Mathématiques*II

Erwan Mahéo & Isabelle Arthuis
FRI-ART-Kunsthalle- Fribourg 2004

Pour cette exposition, Erwan Mahéo et Isabelle Arthuis élaborent un environnement in situ dans lequel les sculptures et les photographies s'associent, se conjuguent et s'additionnent, tout en restant divisibles. Ils nous proposent un regard sur les mathématiques vu comme un paysage abstrait. Il y a dans les oeuvres exposées comme dans le paysage au sens large une dimension métaphysique. Ce que l'on voit, n'est pas toujours ce qui est. La réalité se métamorphose sans cesse. Le positif dialogue avec le négatif, le noir avec le blanc, l'endroit avec l'envers, le proche avec le lointain, l‚intérieur avec l‚extérieur...  Des filtres roses et rouges installés sur les fenêtres créent des réflexions lumineuses et chromatiques. Le spectateur devient sujet percevant, il intensifie son contact au monde et renforce un sentiment lié à la présence des choses. Ce contact avec le monde, ce champ perceptif, vient sans cesse nous assaillir « comme des vagues entoureraient une épave sur la plage ». Il y naît alors un climat de tension et d'inquiétante étrangeté.

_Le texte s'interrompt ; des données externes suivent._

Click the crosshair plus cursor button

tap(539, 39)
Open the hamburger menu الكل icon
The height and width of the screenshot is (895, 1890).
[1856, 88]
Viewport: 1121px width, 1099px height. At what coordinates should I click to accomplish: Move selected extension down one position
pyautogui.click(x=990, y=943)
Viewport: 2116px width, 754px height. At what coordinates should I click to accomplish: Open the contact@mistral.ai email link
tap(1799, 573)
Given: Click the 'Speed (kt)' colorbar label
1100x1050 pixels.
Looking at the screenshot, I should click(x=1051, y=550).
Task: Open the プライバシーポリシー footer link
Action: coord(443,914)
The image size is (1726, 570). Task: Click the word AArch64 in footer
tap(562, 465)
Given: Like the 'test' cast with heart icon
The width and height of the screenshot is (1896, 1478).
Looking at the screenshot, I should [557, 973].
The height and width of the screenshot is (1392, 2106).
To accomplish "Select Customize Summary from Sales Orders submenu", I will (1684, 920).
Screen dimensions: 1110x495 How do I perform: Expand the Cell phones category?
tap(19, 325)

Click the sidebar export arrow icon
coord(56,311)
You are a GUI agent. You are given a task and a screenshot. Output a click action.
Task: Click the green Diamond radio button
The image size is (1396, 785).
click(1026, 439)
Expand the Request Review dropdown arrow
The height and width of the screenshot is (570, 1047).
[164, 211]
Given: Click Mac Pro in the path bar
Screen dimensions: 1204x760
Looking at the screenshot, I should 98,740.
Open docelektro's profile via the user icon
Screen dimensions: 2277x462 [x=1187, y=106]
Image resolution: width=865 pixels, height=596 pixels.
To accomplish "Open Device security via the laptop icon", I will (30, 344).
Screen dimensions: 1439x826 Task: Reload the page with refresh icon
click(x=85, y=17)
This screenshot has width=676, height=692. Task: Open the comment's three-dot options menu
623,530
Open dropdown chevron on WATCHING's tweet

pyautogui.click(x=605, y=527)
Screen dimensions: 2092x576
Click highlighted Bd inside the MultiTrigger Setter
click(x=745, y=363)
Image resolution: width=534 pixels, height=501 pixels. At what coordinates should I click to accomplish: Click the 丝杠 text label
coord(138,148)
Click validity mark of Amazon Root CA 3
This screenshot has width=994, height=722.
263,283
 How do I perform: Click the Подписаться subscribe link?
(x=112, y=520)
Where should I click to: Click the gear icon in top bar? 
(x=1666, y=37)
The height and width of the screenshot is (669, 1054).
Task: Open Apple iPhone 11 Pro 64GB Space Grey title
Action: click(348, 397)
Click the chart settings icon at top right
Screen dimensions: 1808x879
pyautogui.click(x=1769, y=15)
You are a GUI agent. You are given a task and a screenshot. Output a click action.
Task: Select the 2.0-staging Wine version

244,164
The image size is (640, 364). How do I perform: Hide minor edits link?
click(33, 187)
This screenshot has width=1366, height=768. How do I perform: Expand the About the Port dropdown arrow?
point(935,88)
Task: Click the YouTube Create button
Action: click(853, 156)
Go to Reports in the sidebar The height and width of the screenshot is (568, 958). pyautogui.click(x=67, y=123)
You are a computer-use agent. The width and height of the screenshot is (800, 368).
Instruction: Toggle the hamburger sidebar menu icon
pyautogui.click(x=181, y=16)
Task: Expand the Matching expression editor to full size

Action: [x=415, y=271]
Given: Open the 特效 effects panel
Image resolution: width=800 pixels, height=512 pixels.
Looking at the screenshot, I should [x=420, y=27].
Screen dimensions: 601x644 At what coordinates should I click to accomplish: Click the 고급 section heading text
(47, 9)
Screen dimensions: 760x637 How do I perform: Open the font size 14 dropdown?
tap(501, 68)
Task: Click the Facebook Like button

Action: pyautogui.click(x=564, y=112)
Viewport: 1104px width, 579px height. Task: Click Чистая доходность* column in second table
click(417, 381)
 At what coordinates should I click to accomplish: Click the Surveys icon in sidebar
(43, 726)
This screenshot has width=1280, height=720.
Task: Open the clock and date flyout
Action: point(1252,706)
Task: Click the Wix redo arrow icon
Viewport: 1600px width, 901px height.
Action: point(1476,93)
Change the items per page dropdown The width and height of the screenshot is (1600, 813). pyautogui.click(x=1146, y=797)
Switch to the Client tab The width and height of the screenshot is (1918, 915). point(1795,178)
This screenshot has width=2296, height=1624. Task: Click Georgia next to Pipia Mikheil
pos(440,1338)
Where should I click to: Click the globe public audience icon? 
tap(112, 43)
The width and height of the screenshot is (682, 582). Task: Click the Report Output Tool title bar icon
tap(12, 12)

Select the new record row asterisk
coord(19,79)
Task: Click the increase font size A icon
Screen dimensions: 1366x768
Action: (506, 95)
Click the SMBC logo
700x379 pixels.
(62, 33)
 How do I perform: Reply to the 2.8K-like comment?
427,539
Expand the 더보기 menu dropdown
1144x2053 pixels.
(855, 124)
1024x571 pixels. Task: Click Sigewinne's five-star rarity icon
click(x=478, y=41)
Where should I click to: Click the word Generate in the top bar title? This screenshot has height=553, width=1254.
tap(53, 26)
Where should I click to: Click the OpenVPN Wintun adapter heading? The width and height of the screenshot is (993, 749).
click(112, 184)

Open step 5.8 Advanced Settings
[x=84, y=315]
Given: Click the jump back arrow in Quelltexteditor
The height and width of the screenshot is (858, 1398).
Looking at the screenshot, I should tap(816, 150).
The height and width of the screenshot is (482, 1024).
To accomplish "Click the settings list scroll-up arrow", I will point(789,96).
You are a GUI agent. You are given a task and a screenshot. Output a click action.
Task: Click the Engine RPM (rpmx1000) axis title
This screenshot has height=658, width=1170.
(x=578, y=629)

Auguste Comte disait des mathématiques qu'elles sont « une science qui étudie par le moyen du raisonnement déductif les propriétés d'êtres abstraits, ainsi que les relations qui s'établissent entre eux ». René Descartes, lui les définissait comme « règles pour la direction de l'esprit ». Les séries de photographies - Meta ta phusika (2004) et Transcendance (2004) - de Isabelle Arthuis ainsi que les installations et sculptures- Fantasme (2004) et Mathématiques (2004)- de Erwan Mahéo mettent en forme des relations autant spatiales que temporelles, ouvrant des perspectives mentales, des invitations au voyage.  Si les mathématiques, comme les arts, sont des langages qui décrivent la réalité sensible, elles n'en reflètent pas moins la poésie et la complexité qui l'habitent.